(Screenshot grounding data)
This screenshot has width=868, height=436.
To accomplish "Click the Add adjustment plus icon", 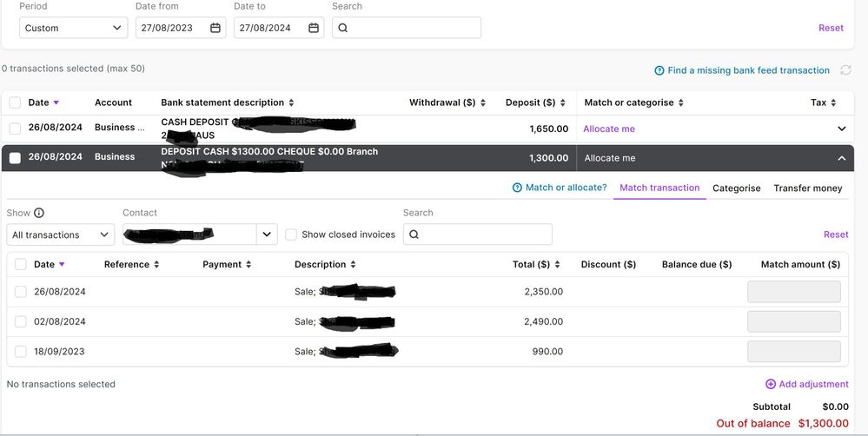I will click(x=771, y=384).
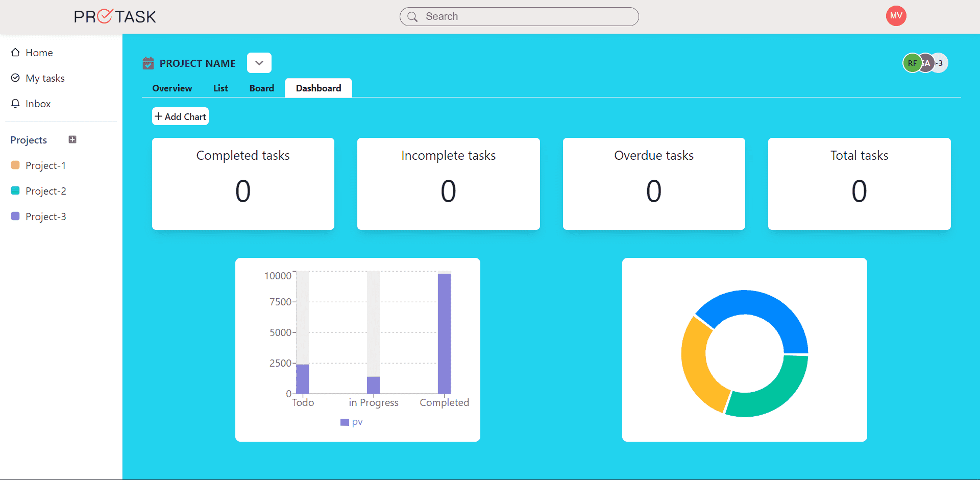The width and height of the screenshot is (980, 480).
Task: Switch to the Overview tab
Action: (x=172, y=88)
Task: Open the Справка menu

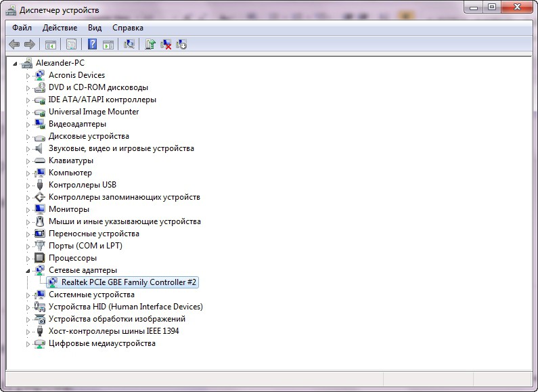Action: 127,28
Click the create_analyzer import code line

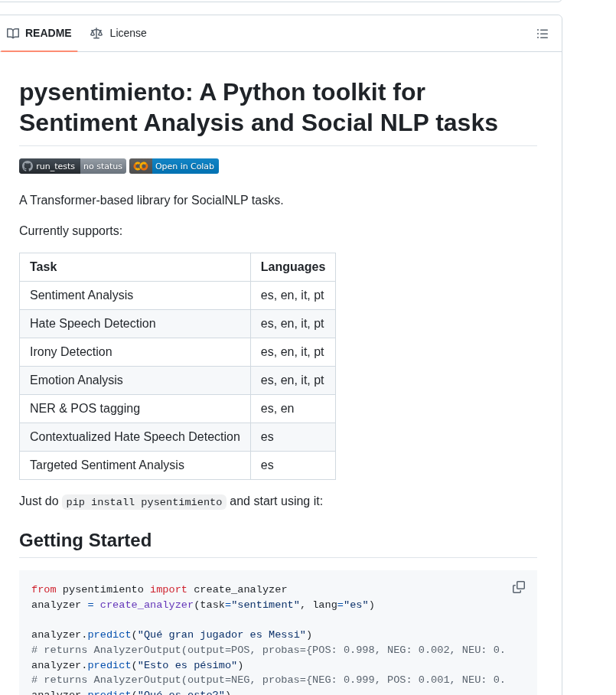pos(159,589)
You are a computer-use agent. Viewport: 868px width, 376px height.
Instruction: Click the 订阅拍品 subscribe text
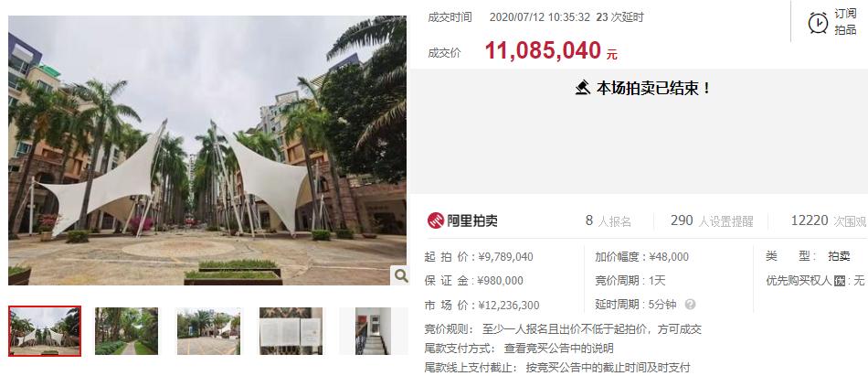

TASK PROMPT >> Can you quote exactly, and only, the lines from the one containing "You are a computer-use" through the last line of the records above, keeping both ends and leaving out any pictures?

SOLUTION TO THIS PROBLEM >>
You are a computer-use agent. Viewport: 868px width, 376px height.
Instruction: Click the 订阅拍品 subscribe text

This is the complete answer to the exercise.